Travail demandé:
(1) Indiquez si chacune des affirmations (a), (b) et (c) concorde avec la tribune sur le report des élections au Sénégal ci-dessous. Répondez par oui ou non et citez à l'identique les mots de la tribune qui tranchent. (a) La crise électorale ivoirienne de 2010-2011 a fait officiellement 3248 morts. (b) Le Conseil Constitutionnel a retenu 93 candidats. (c) Les candidats retenus ont accepté de participer au «dialogue inclusif».
(2) Poursuivez la tribune sur le report des élections au Sénégal ci-dessous, à partir de sa dernière phrase.

Page:

On ne le répétera jamais assez : «Ça n’arrive pas qu’aux autres». La crise électorale ivoirienne de 2010-2011 a fait officiellement 3248 morts, des milliers de blessés et plus d’un million de personnes qui ont dû quitter leur foyer pour se réfugier dans des régions moins affectées ou encore dans les pays limitrophes afin d’échapper à la violence meurtrière et aux exactions. Cette crise était le résultat des manœuvres d’un président qui voulait conserver le pouvoir à tout prix, alors qu’il réunissait toutes les conditions pour sortir par la grande porte. Il faut apprendre des expériences vécues ailleurs. Les mêmes causes produisent souvent les mêmes effets : le Sénégal aussi peut basculer dans le chaos, si on n’y prend pas garde. Le Président Macky Sall déroule une stratégie grosse de risques, dont la finalité est de conserver le pouvoir, a priori non pas pour lui-même, mais pour son camp. Chercher à conserver le pouvoir n’est pas un problème en soi ; en revanche, les moyens qu’il utilise constituent une grande menace pour la paix. Le Sénégal ne mérite pas ce sort qu’il lui impose alors que lui aussi, à l’instar de son homologue ivoirien de l’époque, avait des atouts pour terminer ses mandats de la plus belle des manières, même si ces atouts s’amenuisent de plus en plus, en raison des actes inopportuns qu’il ne cesse de poser.
Il est évident que la décision de reporter les élections est intrinsèquement liée à l’état des rapports de forces à la veille du lancement de la campagne électorale, au début du mois de février 2024. En effet, 90 sur les 93 candidats, qui avaient déposé leur dossier au Conseil Constitutionnel (CC), se réclamaient, d’une manière ou d’une autre, de l’opposition. La posture des 17 candidats sur les 20 retenus en fin de compte (avant le retrait de Mme Wardini) semblait confirmer cette configuration. Dans ce même temps, le candidat de Benno Bokk Yakaar était d’autant plus isolé qu’il avait, en sus, des adversaires farouches au sein de son propre camp. En outre, les initiatives prises par le président depuis le 03 février 2024 soulève la question de savoir si lui-même n’a pas regretté le choix porté sur Amadou Bâ. En tout état de cause, les conditions d’une défaite au second tour étaient réunies. Le Président Macky Sall est dans la logique d’essayer d’inverser cette tendance, en courtisant les recalés, qu’il sait frustrés par les manquements enregistrés lors du contrôle des parrainages. L’enjeu est de diviser le bloc hétérogène de l’opposition en gagnant la sympathie d’une partie des frustrés. C’est dans ce sens qu’il faut comprendre le «dialogue inclusif» dont l’objectif est de mettre face à face, d’une part, «les recalés», qui veulent la reprise de tout le processus électoral, soutenus en cela par des membres de l’APR qui manifestement veulent changer de candidat, et, d’autre part, «les validés», qui exigent la poursuite du processus, conformément aux directives du CC. Deux positions inconciliables. En ayant l’intelligence de refuser de participer à ce dialogue, les candidats retenus évitent un conflit qui ne ferait qu’attiser le brasier et porter préjudice au bloc de l’opposition.

Données enregistrées:
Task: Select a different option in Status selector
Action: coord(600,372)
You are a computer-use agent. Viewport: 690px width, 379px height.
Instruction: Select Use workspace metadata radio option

==

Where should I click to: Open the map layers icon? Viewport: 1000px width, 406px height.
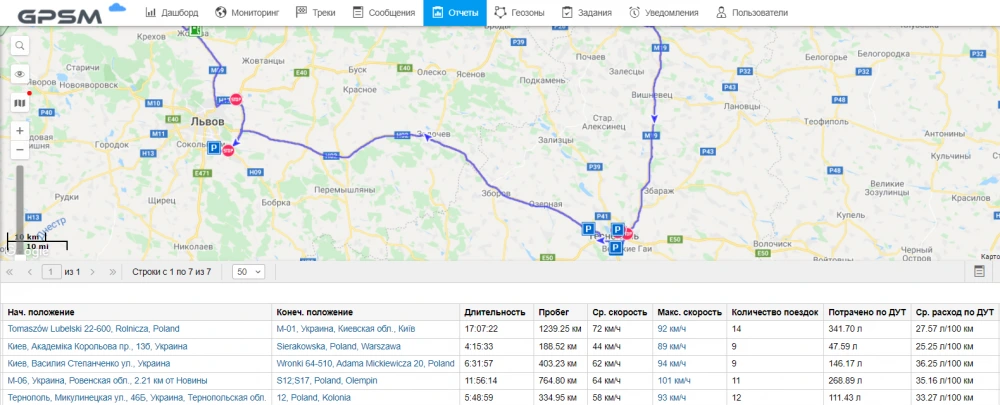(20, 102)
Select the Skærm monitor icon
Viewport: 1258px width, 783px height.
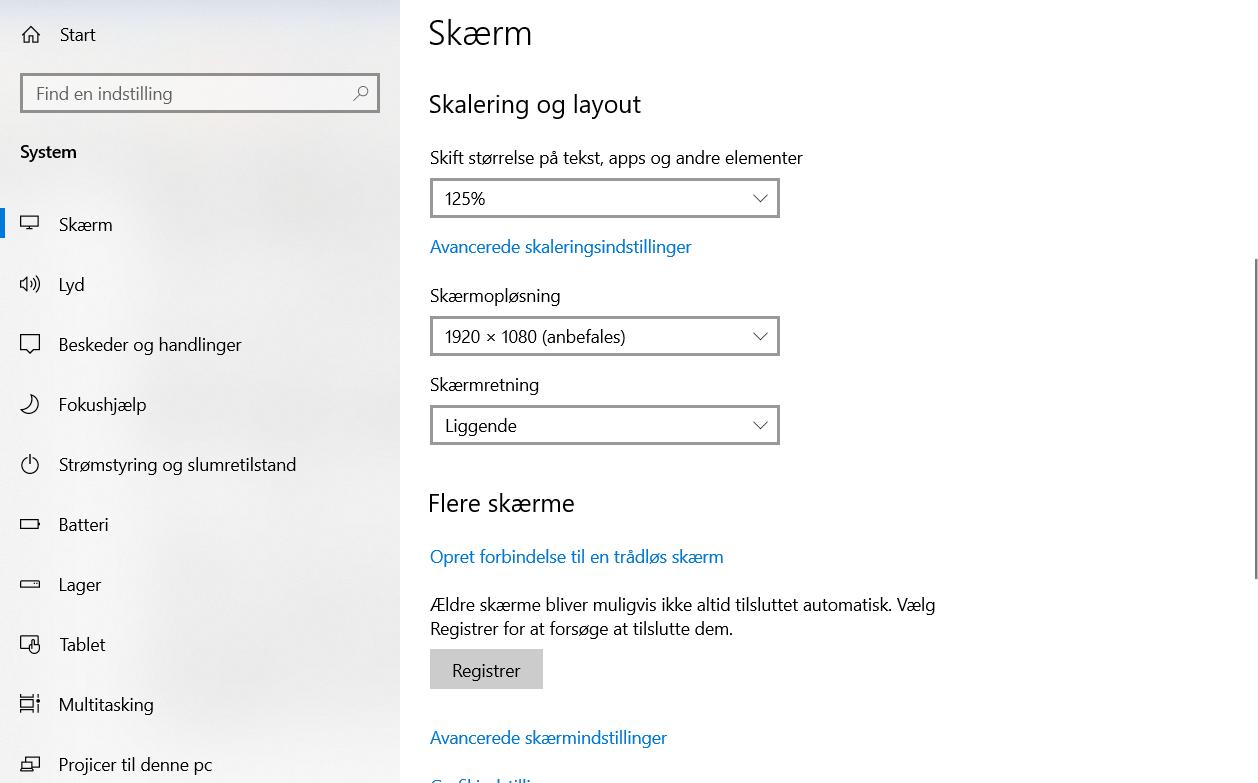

Résultats finaux:
(1)
(a) Oui : « La crise électorale ivoirienne de 2010-2011 a fait officiellement 3248 morts »
(b) Non : « 90 sur les 93 candidats, qui avaient déposé leur dossier au Conseil Constitutionnel (CC) » et « 17 candidats sur les 20 retenus en fin de compte »
(c) Non : « En ayant l’intelligence de refuser de participer à ce dialogue, les candidats retenus évitent un conflit »

(2)
La question à poser est la suivante : le jeu du président en vaut-il la chandelle ? Celui qui a la mission régalienne d’assurer la paix et le respect des règles, a-t-il le droit de violer la loi encore et encore et d’hypothéquer l’équilibre social, au nom de stratégies et de tactiques électoralistes ? A l’initiative du PDS, avec sa bénédiction, dans le cadre d’une alliance de raison, le Sénégal passe d’une crise institutionnelle artificielle à une crise électorale réelle.
Que faire, pour sortir de cet imbroglio ?
Le préalable, dont dépend tout le reste (excusez le pléonasme), est que le président, détenteur de la solution, fasse preuve de sincérité et de bonne volonté, en respectant la loi et en mettant un terme à sa préjudiciable stratégie, au nom des intérêts supérieurs de notre pays qu’il a travaillé à construire pendant douze ans. Pour ce faire, il doit se méfier des «faucons» du palais et du parlement, car demain il sera seul comptable de ce qui peut arriver. Nul n’est dupe : l’initiative du PDS serait morte dans l’œuf si elle n’avait pas bénéficié de l’agrément du Chef de l’Etat et d’une partie de l’APR. Le CC a arbitré, validé 19 candidatures et demandé aux autorités compétentes de poursuivre le processus électoral en fixant une date pour le scrutin. Aux termes de la loi, ces décisions sont irréversibles. Comme il l’avait fait pour retenir la date du 25 février 2024 pour la tenue des élections (date rendue caduque), il doit procéder de la même sorte pour convoquer le corps électoral. Nul besoin de grand-messe qui ne peut être que contre-productive. Il doit être clair pour tous qu’il est absolument impossible d’ajouter un seul candidat aux 19 confirmés. Ce nombre peut diminuer, en cas de retrait, par exemple, comme cela a été le cas avec Mme Wardini, mais il ne peut plus augmenter.
Pour aller de l’avant, il faut reconnaître qu’il est devenu impossible de boucler toute la procédure électorale avant le 02 avril 2024. Cela fait malheureusement partie de la série de faits accomplis devant lesquels le Chef de l’Etat a mis les Sénégalais depuis le 03 février.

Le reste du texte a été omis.